Right of a complainant to obtain the full decision in sports disciplinary proceedings
4A_184/2023, judgment of 5 June 2023, A v. UCI, appeal against the award rendered by the CAS on 27 February 2023 (CAS 2021/A/7663)
The dispute involved a French female semi-professional cyclist (the Cyclist) and the International Cycling Federation (UCI): In 2020, the cyclist had filed a complaint before the Ethics Commission of the UCI against her team’s manager for sexual harassment. Her request to participate in the proceedings was denied, because according to the UCI Code of Ethics (enacted in 2018) only the persons against which a complaint was filed could participate in the procedure. Later in 2020, the cyclist forwarded to the Ethics Commission of the UCI a copy of her criminal complaint before the French authorities and requested to be informed on the disciplinary proceedings. She then received a press release whereby the case had been transmitted to the Disciplinary Commission of the UCI, which later refused to send her a copy of the decision as she was not a party to the proceedings. The UCI subsequently sanctioned the manager from any activity linked to cycling for 3 years due to sexual harassment and forwarded a summary of three pages of the decision to the Cyclist.

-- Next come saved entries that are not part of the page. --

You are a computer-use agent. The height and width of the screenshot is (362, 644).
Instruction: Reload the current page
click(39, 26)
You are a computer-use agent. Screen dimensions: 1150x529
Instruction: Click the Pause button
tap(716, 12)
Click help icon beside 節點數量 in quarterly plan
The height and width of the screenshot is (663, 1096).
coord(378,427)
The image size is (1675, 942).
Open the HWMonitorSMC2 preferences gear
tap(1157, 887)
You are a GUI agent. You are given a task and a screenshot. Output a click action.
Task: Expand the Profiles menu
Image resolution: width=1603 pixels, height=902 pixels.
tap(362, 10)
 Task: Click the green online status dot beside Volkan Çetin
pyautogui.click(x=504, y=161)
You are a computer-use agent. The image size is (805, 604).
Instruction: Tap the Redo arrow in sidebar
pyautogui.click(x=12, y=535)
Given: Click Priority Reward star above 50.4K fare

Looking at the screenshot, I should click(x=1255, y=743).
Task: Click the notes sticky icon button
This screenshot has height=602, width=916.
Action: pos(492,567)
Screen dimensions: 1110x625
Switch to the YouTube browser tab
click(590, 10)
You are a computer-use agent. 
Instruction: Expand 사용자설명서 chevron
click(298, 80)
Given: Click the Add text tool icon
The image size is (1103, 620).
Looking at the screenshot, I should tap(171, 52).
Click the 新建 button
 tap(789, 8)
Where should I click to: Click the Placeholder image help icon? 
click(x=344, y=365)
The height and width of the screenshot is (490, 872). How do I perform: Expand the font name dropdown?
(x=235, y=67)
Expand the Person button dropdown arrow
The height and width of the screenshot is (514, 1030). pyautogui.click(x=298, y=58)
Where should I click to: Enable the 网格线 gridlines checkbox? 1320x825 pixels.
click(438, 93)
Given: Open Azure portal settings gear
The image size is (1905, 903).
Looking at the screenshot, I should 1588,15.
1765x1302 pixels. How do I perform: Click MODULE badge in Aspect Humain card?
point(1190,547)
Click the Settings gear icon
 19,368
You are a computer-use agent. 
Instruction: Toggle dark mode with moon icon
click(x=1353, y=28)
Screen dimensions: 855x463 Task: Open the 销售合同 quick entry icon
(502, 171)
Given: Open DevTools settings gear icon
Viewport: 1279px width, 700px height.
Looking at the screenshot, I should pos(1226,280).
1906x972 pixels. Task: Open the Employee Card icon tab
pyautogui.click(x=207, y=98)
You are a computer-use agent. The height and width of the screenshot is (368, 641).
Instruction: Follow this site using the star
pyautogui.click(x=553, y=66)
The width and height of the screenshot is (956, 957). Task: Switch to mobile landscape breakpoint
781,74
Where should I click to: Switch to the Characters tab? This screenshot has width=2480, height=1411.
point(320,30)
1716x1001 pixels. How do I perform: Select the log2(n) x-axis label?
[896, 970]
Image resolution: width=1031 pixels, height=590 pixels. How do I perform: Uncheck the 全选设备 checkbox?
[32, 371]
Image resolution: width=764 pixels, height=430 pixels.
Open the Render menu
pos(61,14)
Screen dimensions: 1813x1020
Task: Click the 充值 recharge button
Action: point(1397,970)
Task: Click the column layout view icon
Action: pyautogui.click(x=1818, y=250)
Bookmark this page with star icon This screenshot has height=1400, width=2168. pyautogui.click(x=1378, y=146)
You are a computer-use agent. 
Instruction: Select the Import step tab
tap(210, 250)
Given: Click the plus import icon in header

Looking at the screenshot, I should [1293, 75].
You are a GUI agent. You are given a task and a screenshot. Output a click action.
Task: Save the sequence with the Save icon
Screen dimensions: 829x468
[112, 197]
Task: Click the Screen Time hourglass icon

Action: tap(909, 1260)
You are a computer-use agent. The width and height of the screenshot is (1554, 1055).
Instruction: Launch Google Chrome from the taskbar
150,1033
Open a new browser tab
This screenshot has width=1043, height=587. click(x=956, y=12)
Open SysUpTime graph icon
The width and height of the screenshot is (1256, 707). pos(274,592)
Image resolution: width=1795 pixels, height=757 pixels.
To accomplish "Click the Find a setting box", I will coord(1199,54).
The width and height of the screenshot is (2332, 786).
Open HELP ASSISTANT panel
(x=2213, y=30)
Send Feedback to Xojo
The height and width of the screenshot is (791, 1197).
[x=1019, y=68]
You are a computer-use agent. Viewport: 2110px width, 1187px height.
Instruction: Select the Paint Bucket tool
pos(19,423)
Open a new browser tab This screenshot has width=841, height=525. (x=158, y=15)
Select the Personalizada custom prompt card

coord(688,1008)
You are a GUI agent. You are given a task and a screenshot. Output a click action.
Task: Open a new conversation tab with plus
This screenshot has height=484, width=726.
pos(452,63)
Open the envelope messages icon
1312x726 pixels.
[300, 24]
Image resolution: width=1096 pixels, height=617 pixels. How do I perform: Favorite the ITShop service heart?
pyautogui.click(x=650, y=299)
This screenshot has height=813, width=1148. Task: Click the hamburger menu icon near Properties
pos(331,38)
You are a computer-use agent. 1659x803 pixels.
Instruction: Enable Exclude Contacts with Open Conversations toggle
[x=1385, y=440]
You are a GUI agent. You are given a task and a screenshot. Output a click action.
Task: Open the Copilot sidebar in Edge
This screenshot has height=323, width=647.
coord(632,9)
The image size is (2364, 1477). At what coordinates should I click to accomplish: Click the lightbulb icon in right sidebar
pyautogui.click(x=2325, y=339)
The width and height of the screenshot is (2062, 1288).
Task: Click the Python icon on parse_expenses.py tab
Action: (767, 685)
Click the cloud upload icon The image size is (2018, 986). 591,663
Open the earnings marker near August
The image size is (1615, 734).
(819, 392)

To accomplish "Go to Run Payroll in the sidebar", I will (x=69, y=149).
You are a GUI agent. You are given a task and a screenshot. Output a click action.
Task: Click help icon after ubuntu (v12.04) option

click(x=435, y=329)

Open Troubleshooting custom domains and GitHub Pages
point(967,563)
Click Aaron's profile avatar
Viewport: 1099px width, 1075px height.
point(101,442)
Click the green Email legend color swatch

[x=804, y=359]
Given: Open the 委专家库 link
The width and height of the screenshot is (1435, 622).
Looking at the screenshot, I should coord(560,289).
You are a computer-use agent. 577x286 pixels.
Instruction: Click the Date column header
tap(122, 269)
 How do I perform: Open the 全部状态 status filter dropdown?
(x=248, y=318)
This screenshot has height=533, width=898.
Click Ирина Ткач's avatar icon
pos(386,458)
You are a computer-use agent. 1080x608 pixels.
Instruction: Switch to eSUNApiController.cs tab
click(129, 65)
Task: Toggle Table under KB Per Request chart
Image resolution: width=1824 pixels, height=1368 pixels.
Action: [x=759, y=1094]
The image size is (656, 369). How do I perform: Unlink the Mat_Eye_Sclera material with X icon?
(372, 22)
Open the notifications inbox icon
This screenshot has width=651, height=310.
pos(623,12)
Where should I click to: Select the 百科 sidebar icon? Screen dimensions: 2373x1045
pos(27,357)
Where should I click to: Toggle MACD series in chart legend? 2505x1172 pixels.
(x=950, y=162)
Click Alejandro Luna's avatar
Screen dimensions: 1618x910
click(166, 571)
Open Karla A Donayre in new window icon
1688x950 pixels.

The Cyclist filed an appeal to the CAS, which dismissed her appeal to the merits and then a civil law appeal to the SFT, also requesting legal aid.
Before the SFT, the Cyclist first invoked a violation of her right to be heard as the minimal guarantees granted to victims of sexual harassment under Swiss law had been violated. The SFT swiftly dismissed the plea as it held that it was an effort to inadmissibly attack the merits of the award. In any event, the CAS had indeed taken into account the arguments raised by the cyclist and found that the UCI Code of Ethics did not go against imperative Swiss law. There was equally no contradiction between the fact that the sole arbitrator considered as “unsatisfactory” the refusal of the UCI to send a copy of the decision and the fact that the UCI was in its rights to do so.
Second, the cyclist invoked a violation of procedural public policy: on a preliminary basis, the SFT reiterated the strict and limited review by the SFT: accordingly, when the SFT is called to review an arbitral award rendered by a tribunal seated in Switzerland and empowered to apply Swiss law subsidiarily (like in the case at hand), it should keep the same distance as if such tribunal had applied any other law and not proceed to a full review of the interpretation of Swiss law by the arbitrators (at 6.2.1). As such, the SFT held that the pleas on the violation of procedural public policy were inadmissible to the extent that they merely intended to establish that the contested award was against a norm of Swiss law (at 6.2.2).
Third, the Cyclist invoked a violation of substantive public policy, among others a violation of personality rights of Art. 27 par. 2 Civil Code due to the UCI’s refusal to give her a copy of the decision: the SFT considered that such violation was not established to the extent that the Cyclist could still be informed of the outcome of the procedure through the summary of the decision.
The Cyclist further invoked a discriminatory behaviour as to the procedural rights to the parties of a disciplinary procedure under the UCI Code of Ethics and those granted to third non-parties to the procedure: the SFT left – again – the question open as to whether an athlete can invoke discrimination in a dispute with a private association and referred to the Semenya SFT judgment (which is currently under review by the ECtHR Grand Chamber, cf ATF 147 III 49 at 9.4). The SFT went on to dismiss such plea as unfounded, as there was no discrimination in this case and drew the difference between differentiation (“distinction”) and discrimination (at 6.3.2).
What is more, the plea of violation of the principle of human dignity of a victim which is found outside of “her own process” was equally dismissed by the SFT: according to the judgment, sports federations in Switzerland can dictate the procedural rules of their choice and the SFT can only annul a CAS award, which, by confirming said rules, reaches a result contrary to public policy. As such, the non-transmission of a disciplinary decision rendered by an association’s organs to the person that filed a complaint does not violate human dignity.